**What the exercise asks**
All of the data that follows should be output again without any alteration.

**Dataset content**

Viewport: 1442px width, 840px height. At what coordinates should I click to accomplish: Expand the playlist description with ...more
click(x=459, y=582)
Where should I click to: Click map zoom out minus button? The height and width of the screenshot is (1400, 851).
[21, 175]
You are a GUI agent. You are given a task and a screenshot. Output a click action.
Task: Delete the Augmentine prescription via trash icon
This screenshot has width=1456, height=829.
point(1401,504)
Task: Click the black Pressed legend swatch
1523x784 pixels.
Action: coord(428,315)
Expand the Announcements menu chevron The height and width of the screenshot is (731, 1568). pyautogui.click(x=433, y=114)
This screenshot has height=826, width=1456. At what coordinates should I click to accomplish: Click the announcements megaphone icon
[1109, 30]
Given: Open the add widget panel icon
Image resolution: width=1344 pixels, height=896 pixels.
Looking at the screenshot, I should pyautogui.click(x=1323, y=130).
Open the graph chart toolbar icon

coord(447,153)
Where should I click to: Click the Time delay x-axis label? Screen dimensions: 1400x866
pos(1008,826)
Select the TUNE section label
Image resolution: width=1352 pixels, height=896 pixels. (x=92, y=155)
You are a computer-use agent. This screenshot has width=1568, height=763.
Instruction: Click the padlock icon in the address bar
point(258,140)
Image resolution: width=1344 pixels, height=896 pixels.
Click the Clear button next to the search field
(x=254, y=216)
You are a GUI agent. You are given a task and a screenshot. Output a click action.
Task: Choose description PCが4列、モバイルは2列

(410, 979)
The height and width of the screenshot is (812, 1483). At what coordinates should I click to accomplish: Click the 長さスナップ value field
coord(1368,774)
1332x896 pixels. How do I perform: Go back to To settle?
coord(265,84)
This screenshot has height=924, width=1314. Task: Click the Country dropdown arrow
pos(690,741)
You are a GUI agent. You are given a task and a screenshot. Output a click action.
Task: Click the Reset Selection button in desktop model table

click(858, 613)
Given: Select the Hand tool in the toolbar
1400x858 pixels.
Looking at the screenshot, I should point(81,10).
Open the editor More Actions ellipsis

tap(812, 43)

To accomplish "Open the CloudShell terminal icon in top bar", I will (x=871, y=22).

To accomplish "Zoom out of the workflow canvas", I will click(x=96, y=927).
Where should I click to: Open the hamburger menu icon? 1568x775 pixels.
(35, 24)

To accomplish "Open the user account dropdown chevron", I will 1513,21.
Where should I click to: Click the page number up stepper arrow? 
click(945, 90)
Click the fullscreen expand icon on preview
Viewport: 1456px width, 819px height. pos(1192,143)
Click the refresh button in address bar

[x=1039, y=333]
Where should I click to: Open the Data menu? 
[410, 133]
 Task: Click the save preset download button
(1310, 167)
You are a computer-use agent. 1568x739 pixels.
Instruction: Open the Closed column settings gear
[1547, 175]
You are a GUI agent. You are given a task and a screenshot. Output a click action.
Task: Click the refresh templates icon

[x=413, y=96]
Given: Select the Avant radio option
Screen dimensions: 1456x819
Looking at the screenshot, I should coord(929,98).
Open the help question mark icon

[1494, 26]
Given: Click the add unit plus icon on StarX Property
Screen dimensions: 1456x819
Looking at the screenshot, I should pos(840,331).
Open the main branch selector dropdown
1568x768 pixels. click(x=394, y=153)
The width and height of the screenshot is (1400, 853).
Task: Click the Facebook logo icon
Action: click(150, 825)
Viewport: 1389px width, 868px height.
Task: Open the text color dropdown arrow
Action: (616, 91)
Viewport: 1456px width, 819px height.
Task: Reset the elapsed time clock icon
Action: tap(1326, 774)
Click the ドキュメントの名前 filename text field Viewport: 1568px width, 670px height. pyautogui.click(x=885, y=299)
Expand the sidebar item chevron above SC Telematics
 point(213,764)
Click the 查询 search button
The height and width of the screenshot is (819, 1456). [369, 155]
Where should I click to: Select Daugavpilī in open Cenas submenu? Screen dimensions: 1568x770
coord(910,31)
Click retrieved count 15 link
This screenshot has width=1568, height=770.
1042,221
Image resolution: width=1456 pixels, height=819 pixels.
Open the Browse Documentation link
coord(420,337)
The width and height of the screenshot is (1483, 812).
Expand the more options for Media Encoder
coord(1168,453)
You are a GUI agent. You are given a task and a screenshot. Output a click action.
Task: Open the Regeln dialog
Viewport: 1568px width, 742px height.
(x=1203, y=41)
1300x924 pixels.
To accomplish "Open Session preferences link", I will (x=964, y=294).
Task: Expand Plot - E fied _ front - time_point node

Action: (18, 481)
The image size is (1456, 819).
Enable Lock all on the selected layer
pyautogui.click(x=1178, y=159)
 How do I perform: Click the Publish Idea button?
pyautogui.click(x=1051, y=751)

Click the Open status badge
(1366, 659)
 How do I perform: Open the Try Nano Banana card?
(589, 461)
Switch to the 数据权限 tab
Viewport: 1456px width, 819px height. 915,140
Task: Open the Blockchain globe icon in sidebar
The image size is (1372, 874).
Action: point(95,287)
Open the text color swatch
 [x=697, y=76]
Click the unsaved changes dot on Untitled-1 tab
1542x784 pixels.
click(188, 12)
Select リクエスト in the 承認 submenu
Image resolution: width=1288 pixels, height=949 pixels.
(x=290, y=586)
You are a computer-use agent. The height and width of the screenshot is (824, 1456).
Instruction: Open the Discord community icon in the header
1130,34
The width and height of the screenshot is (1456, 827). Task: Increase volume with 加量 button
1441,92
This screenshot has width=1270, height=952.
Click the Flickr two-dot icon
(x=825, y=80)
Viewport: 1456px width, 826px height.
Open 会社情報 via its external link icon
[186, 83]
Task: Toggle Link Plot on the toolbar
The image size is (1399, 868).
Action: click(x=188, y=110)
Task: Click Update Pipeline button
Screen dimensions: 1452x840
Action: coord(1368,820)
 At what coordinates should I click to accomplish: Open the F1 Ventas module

**Exercise answer**
Viewport: 1442px width, 840px height. At what coordinates should I click to accomplish: Expand the playlist description with ...more
click(x=459, y=582)
Where should I click to: Click map zoom out minus button? The height and width of the screenshot is (1400, 851).
[21, 175]
You are a GUI agent. You are given a task and a screenshot. Output a click action.
Task: Delete the Augmentine prescription via trash icon
This screenshot has width=1456, height=829.
point(1401,504)
Task: Click the black Pressed legend swatch
1523x784 pixels.
Action: coord(428,315)
Expand the Announcements menu chevron The height and width of the screenshot is (731, 1568). pyautogui.click(x=433, y=114)
This screenshot has height=826, width=1456. At what coordinates should I click to accomplish: Click the announcements megaphone icon
[1109, 30]
Given: Open the add widget panel icon
Image resolution: width=1344 pixels, height=896 pixels.
Looking at the screenshot, I should pyautogui.click(x=1323, y=130).
Open the graph chart toolbar icon

coord(447,153)
Where should I click to: Click the Time delay x-axis label? Screen dimensions: 1400x866
pos(1008,826)
Select the TUNE section label
Image resolution: width=1352 pixels, height=896 pixels. (x=92, y=155)
You are a computer-use agent. This screenshot has width=1568, height=763.
Instruction: Click the padlock icon in the address bar
point(258,140)
Image resolution: width=1344 pixels, height=896 pixels.
Click the Clear button next to the search field
(x=254, y=216)
You are a GUI agent. You are given a task and a screenshot. Output a click action.
Task: Choose description PCが4列、モバイルは2列

(410, 979)
The height and width of the screenshot is (812, 1483). At what coordinates should I click to accomplish: Click the 長さスナップ value field
coord(1368,774)
1332x896 pixels. How do I perform: Go back to To settle?
coord(265,84)
This screenshot has height=924, width=1314. Task: Click the Country dropdown arrow
pos(690,741)
You are a GUI agent. You are given a task and a screenshot. Output a click action.
Task: Click the Reset Selection button in desktop model table

click(858, 613)
Given: Select the Hand tool in the toolbar
1400x858 pixels.
Looking at the screenshot, I should point(81,10).
Open the editor More Actions ellipsis

tap(812, 43)

To accomplish "Open the CloudShell terminal icon in top bar", I will (x=871, y=22).

To accomplish "Zoom out of the workflow canvas", I will click(x=96, y=927).
Where should I click to: Open the hamburger menu icon? 1568x775 pixels.
(35, 24)

To accomplish "Open the user account dropdown chevron", I will 1513,21.
Where should I click to: Click the page number up stepper arrow? 
click(945, 90)
Click the fullscreen expand icon on preview
Viewport: 1456px width, 819px height. pos(1192,143)
Click the refresh button in address bar

[x=1039, y=333]
Where should I click to: Open the Data menu? 
[410, 133]
 Task: Click the save preset download button
(1310, 167)
You are a computer-use agent. 1568x739 pixels.
Instruction: Open the Closed column settings gear
[1547, 175]
You are a GUI agent. You are given a task and a screenshot. Output a click action.
Task: Click the refresh templates icon

[x=413, y=96]
Given: Select the Avant radio option
Screen dimensions: 1456x819
Looking at the screenshot, I should coord(929,98).
Open the help question mark icon

[1494, 26]
Given: Click the add unit plus icon on StarX Property
Screen dimensions: 1456x819
Looking at the screenshot, I should pos(840,331).
Open the main branch selector dropdown
1568x768 pixels. click(x=394, y=153)
The width and height of the screenshot is (1400, 853).
Task: Click the Facebook logo icon
Action: click(150, 825)
Viewport: 1389px width, 868px height.
Task: Open the text color dropdown arrow
Action: (616, 91)
Viewport: 1456px width, 819px height.
Task: Reset the elapsed time clock icon
Action: tap(1326, 774)
Click the ドキュメントの名前 filename text field Viewport: 1568px width, 670px height. pyautogui.click(x=885, y=299)
Expand the sidebar item chevron above SC Telematics
 point(213,764)
Click the 查询 search button
The height and width of the screenshot is (819, 1456). [369, 155]
Where should I click to: Select Daugavpilī in open Cenas submenu? Screen dimensions: 1568x770
coord(910,31)
Click retrieved count 15 link
This screenshot has width=1568, height=770.
1042,221
Image resolution: width=1456 pixels, height=819 pixels.
Open the Browse Documentation link
coord(420,337)
The width and height of the screenshot is (1483, 812).
Expand the more options for Media Encoder
coord(1168,453)
You are a GUI agent. You are given a task and a screenshot. Output a click action.
Task: Open the Regeln dialog
Viewport: 1568px width, 742px height.
(x=1203, y=41)
1300x924 pixels.
To accomplish "Open Session preferences link", I will (x=964, y=294).
Task: Expand Plot - E fied _ front - time_point node

Action: (18, 481)
The image size is (1456, 819).
Enable Lock all on the selected layer
pyautogui.click(x=1178, y=159)
 How do I perform: Click the Publish Idea button?
pyautogui.click(x=1051, y=751)

Click the Open status badge
(1366, 659)
 How do I perform: Open the Try Nano Banana card?
(589, 461)
Switch to the 数据权限 tab
Viewport: 1456px width, 819px height. 915,140
Task: Open the Blockchain globe icon in sidebar
The image size is (1372, 874).
Action: point(95,287)
Open the text color swatch
 [x=697, y=76]
Click the unsaved changes dot on Untitled-1 tab
1542x784 pixels.
click(188, 12)
Select リクエスト in the 承認 submenu
Image resolution: width=1288 pixels, height=949 pixels.
(x=290, y=586)
You are a computer-use agent. The height and width of the screenshot is (824, 1456).
Instruction: Open the Discord community icon in the header
1130,34
The width and height of the screenshot is (1456, 827). Task: Increase volume with 加量 button
1441,92
This screenshot has width=1270, height=952.
Click the Flickr two-dot icon
(x=825, y=80)
Viewport: 1456px width, 826px height.
Open 会社情報 via its external link icon
[186, 83]
Task: Toggle Link Plot on the toolbar
The image size is (1399, 868).
Action: click(x=188, y=110)
Task: Click Update Pipeline button
Screen dimensions: 1452x840
Action: coord(1368,820)
 At what coordinates should I click to accomplish: Open the F1 Ventas module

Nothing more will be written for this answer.